**BRANO PROPOSTO:**

- - - -

Oddio i toni forti. L'inasprirsi della polemica politica, l'assalto a testa
bassa di Berlusconi contro tutto e tutti rischia di mietere vittime anche tra
qualche intelligenza di sinistra e perfino di movimento. E per questo, per
igiene mentale, va recuperato il senso dei fatti e delle parole. Dopo le
cassette del padrone a reti unificate, dopo le minacce contro le libertà di
espressione e di informazione, dopo il comizio granguignolesco di Udine. Dopo i
«buffone» urlati da una manciata di privati e comuni cittadini (da un
contestatore in totale solitudine a Milano, da un gruppo lillipuziano di
oppositori a Bari). Dopo piazza Navona e la embrionale ripresa dei movimenti.
Dopo il Salone del libro di Torino e le folle che vi si sono registrate agli
appuntamenti editorial-politici.

- - - -

**DATI FORNITI:**

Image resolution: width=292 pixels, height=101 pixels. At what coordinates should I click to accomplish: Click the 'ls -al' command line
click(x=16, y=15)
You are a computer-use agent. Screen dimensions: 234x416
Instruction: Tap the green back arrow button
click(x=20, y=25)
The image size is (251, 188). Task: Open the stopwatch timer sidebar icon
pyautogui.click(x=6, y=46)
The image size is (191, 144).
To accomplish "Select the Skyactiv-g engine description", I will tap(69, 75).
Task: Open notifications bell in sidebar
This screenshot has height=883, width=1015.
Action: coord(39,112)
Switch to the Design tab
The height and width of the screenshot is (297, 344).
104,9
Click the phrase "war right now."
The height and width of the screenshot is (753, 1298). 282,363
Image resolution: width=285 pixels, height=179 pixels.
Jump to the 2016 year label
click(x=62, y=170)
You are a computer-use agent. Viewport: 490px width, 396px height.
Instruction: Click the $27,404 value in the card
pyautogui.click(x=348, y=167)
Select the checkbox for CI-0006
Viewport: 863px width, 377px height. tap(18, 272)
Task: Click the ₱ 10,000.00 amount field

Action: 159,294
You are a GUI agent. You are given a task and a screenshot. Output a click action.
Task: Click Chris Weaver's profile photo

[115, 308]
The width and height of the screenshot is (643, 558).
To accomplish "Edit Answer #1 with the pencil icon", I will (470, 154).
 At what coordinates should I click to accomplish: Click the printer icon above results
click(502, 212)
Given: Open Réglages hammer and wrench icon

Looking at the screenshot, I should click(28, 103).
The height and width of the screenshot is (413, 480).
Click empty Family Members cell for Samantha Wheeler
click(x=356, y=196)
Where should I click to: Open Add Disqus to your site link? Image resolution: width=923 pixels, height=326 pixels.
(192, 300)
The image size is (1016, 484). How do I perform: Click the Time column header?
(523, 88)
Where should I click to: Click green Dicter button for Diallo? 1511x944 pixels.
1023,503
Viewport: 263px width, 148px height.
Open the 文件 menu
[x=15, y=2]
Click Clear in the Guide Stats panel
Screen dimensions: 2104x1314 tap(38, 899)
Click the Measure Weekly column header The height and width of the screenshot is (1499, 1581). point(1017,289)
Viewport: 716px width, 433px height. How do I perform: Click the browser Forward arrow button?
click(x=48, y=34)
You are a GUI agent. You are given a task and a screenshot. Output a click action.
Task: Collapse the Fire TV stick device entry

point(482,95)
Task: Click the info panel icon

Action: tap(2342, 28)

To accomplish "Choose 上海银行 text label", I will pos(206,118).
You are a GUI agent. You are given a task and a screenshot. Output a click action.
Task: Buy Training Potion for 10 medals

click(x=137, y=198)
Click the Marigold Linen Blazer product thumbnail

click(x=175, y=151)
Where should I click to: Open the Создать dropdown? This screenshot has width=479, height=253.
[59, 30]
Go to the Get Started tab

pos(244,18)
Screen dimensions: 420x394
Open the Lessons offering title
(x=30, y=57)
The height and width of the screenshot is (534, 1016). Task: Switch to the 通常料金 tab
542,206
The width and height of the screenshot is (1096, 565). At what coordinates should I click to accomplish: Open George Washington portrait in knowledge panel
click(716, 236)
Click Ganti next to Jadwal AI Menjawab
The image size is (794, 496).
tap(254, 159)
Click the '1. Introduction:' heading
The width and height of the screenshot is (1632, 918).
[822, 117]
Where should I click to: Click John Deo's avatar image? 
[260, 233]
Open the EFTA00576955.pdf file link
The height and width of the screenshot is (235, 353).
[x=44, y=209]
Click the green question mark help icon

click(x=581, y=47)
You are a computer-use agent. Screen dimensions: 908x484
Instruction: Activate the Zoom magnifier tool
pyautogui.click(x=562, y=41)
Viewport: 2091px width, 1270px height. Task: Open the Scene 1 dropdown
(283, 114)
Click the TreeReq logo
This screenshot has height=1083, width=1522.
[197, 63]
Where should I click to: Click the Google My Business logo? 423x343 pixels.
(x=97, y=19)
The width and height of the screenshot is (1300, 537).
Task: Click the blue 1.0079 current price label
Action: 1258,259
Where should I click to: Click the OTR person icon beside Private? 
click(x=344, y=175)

- - - -

**COMPITI DA SVOLGERE:**
(1) Riscrivi come elenco puntato, più breve, il paragrafo del brano sulla polemica politica che inizia con «Oddio i toni forti», mantenendone i fatti principali.
(2) Cita parola per parola il passo del brano sulla polemica politica che va da «Oddio i toni» a «appuntamenti editorial-politici.».
Le voci fornite non servono per questo lavoro.

**RISPOSTE ATTESE:**
(1)
- L'inasprirsi della polemica politica e l'assalto di Berlusconi contro tutto e tutti rischiano di fare vittime anche tra intelligenze di sinistra e di movimento.
- Per igiene mentale occorre recuperare il senso dei fatti e delle parole.
- Gli eventi richiamati sono:
  - le cassette del padrone a reti unificate;
  - le minacce alle libertà di espressione e di informazione;
  - il comizio di Udine;
  - i «buffone» gridati da pochi cittadini a Milano e a Bari;
  - piazza Navona e la ripresa embrionale dei movimenti;
  - il Salone del libro di Torino e le sue folle.

(2)
Oddio i toni forti. L'inasprirsi della polemica politica, l'assalto a testa
bassa di Berlusconi contro tutto e tutti rischia di mietere vittime anche tra
qualche intelligenza di sinistra e perfino di movimento. E per questo, per
igiene mentale, va recuperato il senso dei fatti e delle parole. Dopo le
cassette del padrone a reti unificate, dopo le minacce contro le libertà di
espressione e di informazione, dopo il comizio granguignolesco di Udine. Dopo i
«buffone» urlati da una manciata di privati e comuni cittadini (da un
contestatore in totale solitudine a Milano, da un gruppo lillipuziano di
oppositori a Bari). Dopo piazza Navona e la embrionale ripresa dei movimenti.
Dopo il Salone del libro di Torino e le folle che vi si sono registrate agli
appuntamenti editorial-politici.